A “world ethic” will by no means come from Christianity or Western thinkers alone. The work of such Eastern creative thinkers as Rabindranath Tagore (Martin, 2013b), Swami Vivekananda, and Sri Aurobindo is also fundamental. Insight into the interdependence of all being has long been a foundational theme of the great thinkers of Confucianism, Taoism, Buddhism, and Hinduism. As von Brück expresses this:
Thus ethics has its basis not in a forever grounded ought, but in a real transformation, which includes being aware of the interdependence of all being, and this, in turn, has consequences for their behavior towards the whole of nature… Two aspects which such a new experience has to include are the “autonomous worth of creatures” and the “interdependence of all beings.” If the West represents especially the “autonomous worth of creatures,” Eastern thinking takes place in the context of the experience of interdependence. The dialogical community of the two could thus be important in working out our destiny. (1991: 273, 275-76)

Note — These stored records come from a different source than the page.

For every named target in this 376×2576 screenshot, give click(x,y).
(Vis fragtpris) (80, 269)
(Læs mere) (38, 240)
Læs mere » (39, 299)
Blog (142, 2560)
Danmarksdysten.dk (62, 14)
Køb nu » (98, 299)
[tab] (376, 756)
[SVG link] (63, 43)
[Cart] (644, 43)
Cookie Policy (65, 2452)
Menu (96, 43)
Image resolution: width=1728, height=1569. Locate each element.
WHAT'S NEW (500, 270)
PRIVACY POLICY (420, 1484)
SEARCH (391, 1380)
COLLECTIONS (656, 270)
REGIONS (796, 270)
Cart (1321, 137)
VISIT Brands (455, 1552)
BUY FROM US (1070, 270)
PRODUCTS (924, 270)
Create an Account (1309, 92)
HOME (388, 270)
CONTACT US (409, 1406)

Implicit in the new holistic paradigm is the vision of a cooperative and participatory world order in which war and exploitation have been abolished and replaced by peace, cooperation, rational love, and mutual economic and political efforts for the common good. And, indeed, it must be a world order, rather than one fragmented into autonomous warring economic and political units. The world of the early-modern paradigm, fragmented into conflicting national power interests and a multiplicity of conflicting economic interests, is gone forever from the most advanced conceptual and scientifically confirmable levels. A true world order emerges that has truly emergent properties due to its higher levels of wholeness and integration. It will become clear that such a “true world order” necessarily involves planetary unity-in-diversity through democratic world law. It necessarily involves ratification of the Constitution for the Federation of Earth.